Aim of the exercise = Identify every line in the records below that contains the word "dimensions", and copy each of those lines.

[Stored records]
▼

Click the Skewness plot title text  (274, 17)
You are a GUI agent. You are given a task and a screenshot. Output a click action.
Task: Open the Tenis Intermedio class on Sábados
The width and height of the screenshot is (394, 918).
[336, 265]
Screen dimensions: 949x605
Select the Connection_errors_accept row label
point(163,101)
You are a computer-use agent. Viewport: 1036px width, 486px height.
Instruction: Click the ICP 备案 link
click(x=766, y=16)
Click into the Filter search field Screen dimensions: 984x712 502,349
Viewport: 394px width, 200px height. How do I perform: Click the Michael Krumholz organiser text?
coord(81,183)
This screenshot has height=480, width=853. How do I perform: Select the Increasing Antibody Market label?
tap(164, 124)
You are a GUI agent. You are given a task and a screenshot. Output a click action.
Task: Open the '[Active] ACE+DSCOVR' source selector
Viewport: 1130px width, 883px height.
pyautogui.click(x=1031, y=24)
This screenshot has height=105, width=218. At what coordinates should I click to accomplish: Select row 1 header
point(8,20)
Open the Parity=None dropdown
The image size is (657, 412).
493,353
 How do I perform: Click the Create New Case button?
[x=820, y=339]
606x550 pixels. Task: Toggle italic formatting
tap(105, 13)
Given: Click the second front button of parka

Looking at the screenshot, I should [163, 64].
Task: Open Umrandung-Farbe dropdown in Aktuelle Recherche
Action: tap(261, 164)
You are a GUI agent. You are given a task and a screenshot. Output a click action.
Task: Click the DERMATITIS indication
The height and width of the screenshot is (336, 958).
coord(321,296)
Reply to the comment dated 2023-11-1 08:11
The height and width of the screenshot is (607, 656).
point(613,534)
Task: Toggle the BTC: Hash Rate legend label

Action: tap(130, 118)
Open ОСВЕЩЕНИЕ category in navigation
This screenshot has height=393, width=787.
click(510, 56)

▲

Result of this task =
Screen dimensions: 949x605
Click into the Filter search field Screen dimensions: 984x712 502,349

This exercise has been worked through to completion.